Task:
Throughout the material below, how many lines include the string "Feedback"? Reply with only the number.

Dataset:
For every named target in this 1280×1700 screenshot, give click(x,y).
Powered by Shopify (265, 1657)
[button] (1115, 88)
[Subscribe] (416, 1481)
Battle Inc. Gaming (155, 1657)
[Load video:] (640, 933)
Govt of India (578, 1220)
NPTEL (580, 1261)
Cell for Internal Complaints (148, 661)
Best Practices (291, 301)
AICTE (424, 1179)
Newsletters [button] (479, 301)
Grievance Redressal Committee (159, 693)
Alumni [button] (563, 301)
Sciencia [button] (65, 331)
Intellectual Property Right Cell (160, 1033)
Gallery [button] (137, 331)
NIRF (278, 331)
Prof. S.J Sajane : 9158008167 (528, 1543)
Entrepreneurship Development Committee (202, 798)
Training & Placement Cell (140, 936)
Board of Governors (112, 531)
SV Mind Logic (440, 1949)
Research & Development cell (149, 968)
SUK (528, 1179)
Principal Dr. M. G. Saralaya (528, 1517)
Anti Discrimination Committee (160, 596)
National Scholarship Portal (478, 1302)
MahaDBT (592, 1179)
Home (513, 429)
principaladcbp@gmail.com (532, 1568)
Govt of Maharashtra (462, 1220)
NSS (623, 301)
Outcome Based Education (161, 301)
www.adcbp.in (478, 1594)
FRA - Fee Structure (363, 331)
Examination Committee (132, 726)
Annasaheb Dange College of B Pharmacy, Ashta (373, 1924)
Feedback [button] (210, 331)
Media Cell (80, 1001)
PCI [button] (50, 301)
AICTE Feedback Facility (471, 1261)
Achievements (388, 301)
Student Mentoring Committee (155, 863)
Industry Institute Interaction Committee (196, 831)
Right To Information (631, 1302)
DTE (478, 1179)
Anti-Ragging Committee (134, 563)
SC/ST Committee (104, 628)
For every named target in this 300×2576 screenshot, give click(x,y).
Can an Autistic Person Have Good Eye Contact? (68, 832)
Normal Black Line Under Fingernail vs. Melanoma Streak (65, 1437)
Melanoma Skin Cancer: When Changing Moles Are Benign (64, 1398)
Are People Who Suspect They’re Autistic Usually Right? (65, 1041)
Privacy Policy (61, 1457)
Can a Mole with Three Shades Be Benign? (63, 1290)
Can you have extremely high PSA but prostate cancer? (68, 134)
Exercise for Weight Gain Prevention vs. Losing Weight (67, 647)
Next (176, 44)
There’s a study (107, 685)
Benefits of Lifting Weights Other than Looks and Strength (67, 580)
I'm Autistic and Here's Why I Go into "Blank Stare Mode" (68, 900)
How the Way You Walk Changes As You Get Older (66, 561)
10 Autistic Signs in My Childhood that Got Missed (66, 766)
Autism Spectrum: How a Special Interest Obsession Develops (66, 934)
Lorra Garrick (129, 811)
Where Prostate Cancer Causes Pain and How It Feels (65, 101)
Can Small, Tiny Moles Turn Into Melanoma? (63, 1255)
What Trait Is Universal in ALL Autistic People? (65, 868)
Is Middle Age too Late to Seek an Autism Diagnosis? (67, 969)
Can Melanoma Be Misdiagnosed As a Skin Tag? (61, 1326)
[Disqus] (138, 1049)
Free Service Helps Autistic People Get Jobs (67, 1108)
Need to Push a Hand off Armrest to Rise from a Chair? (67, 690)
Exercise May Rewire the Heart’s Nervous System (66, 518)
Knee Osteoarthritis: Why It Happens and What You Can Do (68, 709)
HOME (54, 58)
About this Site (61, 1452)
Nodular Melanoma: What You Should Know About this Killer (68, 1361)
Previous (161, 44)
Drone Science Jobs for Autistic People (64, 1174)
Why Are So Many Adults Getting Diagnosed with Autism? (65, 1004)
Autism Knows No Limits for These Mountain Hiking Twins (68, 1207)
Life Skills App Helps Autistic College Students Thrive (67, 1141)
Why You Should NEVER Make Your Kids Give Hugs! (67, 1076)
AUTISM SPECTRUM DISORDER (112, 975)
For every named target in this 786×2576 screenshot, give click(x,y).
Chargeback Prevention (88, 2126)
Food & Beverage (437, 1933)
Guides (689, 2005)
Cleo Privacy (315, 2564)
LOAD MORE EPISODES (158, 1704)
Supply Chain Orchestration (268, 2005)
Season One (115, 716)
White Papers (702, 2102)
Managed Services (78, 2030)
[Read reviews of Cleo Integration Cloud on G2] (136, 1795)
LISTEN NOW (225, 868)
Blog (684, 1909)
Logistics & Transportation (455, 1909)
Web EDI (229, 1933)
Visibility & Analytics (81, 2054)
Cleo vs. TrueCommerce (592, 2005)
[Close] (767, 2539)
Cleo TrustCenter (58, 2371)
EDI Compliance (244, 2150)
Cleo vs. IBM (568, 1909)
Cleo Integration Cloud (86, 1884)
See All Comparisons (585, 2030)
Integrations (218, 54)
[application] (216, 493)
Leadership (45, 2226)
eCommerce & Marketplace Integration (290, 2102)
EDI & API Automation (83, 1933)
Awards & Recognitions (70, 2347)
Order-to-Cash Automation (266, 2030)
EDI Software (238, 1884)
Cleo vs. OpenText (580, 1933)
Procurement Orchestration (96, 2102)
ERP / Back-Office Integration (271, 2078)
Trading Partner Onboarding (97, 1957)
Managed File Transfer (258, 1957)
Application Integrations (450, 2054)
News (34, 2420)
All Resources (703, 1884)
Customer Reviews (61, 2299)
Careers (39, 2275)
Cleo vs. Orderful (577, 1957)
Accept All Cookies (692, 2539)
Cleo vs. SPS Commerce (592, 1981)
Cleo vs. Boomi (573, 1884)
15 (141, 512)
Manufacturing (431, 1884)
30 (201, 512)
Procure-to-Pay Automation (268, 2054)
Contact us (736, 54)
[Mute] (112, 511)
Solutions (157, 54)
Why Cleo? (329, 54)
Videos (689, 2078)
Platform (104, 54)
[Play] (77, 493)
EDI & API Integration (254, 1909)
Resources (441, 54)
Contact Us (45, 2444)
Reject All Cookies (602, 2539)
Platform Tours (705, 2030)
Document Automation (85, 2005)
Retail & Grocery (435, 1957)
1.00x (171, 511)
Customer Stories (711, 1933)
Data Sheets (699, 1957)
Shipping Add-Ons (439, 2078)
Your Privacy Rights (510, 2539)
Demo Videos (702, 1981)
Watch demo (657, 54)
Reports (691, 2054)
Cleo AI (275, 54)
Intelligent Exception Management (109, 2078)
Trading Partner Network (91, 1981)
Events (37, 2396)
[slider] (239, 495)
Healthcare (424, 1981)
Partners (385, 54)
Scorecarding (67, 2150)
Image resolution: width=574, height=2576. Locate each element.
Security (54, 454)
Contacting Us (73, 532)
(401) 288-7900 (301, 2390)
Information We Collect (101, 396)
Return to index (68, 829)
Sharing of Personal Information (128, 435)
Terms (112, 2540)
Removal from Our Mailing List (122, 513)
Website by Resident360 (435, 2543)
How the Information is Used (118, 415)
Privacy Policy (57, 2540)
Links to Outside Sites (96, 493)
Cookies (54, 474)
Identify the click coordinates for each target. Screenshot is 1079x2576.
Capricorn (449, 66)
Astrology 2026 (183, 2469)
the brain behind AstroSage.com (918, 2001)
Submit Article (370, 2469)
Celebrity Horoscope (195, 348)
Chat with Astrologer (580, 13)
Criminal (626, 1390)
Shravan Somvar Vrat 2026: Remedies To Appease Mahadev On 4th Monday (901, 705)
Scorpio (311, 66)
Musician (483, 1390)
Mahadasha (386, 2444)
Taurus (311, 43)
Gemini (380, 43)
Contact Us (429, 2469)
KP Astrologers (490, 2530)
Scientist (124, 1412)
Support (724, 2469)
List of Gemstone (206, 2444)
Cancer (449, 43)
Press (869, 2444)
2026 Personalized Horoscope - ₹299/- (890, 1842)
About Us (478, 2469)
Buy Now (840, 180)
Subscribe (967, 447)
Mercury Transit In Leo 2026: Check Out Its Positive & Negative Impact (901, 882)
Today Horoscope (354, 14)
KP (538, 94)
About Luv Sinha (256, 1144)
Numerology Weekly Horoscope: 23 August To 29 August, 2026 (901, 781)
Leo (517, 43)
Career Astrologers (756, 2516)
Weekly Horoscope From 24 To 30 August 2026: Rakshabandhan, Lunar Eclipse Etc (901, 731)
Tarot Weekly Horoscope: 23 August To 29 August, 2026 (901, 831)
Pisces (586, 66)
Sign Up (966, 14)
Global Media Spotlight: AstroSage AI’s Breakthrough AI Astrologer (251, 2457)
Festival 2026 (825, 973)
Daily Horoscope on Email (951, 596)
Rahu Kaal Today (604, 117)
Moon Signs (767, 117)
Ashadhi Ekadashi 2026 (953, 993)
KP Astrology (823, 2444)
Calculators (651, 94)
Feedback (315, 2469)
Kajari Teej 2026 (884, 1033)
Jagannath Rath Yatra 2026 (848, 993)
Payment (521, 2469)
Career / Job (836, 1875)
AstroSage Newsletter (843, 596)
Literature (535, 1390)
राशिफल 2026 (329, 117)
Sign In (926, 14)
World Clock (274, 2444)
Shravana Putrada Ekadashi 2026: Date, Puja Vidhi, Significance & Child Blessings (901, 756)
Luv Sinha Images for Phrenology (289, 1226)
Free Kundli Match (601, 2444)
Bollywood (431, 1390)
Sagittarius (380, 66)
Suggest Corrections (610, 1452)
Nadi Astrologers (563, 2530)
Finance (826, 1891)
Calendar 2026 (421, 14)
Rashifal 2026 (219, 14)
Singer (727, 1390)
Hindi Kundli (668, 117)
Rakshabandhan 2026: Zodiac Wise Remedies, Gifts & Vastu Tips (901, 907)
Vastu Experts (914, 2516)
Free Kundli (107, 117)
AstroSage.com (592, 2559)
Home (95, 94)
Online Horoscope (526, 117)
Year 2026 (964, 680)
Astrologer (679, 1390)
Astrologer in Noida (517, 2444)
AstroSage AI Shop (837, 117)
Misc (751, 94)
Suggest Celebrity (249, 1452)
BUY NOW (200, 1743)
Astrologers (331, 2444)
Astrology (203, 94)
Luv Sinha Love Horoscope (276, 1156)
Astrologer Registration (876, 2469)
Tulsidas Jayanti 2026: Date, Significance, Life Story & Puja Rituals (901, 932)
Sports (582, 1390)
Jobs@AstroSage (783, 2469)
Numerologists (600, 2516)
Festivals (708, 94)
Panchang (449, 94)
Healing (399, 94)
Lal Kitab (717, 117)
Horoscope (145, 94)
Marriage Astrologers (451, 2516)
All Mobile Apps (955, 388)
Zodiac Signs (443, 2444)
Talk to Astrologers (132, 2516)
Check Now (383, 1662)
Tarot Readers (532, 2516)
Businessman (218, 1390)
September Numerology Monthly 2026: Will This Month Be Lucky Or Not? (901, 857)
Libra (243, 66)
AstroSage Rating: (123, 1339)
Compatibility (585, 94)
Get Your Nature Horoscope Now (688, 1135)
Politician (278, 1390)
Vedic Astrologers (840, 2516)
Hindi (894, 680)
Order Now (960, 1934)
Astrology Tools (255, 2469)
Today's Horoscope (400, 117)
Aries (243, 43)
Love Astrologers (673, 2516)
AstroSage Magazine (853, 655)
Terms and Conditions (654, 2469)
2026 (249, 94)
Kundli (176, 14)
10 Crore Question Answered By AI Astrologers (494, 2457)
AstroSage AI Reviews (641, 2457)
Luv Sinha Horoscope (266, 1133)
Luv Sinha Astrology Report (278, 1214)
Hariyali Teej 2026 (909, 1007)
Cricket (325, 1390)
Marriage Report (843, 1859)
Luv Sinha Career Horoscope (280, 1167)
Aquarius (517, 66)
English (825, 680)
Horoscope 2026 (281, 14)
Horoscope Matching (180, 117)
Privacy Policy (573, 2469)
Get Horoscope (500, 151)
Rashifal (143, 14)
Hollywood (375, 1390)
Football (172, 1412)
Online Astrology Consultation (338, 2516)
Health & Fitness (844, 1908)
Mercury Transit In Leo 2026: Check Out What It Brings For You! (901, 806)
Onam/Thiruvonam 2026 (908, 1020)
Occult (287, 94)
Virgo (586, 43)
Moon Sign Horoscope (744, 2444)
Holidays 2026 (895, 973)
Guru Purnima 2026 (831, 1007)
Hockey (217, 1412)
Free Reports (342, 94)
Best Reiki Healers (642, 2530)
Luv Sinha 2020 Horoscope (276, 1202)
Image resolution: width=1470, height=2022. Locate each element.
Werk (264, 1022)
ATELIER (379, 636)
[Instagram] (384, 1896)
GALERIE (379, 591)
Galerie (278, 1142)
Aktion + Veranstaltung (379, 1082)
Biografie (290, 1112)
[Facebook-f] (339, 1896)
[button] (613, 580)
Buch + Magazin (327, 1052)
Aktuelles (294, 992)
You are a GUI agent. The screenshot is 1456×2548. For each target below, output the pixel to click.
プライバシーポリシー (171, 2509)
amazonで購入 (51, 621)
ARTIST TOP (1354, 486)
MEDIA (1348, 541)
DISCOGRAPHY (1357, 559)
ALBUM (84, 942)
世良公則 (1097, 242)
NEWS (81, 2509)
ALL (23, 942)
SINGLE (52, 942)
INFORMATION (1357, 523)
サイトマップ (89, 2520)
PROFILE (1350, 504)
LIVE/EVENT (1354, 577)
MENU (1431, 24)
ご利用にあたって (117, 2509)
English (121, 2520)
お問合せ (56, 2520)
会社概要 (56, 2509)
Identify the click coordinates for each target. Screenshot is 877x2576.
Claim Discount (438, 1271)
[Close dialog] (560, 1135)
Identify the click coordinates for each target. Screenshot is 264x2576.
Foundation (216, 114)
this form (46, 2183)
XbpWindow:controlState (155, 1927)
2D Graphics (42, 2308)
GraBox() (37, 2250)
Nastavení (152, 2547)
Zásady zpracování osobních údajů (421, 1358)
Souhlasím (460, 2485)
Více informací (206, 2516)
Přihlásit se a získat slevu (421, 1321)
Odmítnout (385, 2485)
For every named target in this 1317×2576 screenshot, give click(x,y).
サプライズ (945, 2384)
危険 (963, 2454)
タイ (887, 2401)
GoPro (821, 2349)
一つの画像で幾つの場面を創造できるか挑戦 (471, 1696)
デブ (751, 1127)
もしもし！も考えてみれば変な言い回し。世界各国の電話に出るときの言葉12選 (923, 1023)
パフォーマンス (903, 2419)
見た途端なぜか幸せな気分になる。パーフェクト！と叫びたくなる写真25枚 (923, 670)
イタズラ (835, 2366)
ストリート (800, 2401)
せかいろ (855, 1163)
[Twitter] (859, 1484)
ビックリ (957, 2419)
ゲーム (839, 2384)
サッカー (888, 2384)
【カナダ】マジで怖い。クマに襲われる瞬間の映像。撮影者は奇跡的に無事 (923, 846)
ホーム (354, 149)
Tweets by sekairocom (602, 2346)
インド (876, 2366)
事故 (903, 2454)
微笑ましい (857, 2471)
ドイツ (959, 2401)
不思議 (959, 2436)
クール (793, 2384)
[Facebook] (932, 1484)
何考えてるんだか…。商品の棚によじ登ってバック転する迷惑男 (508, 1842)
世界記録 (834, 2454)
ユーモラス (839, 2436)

Your solution:
3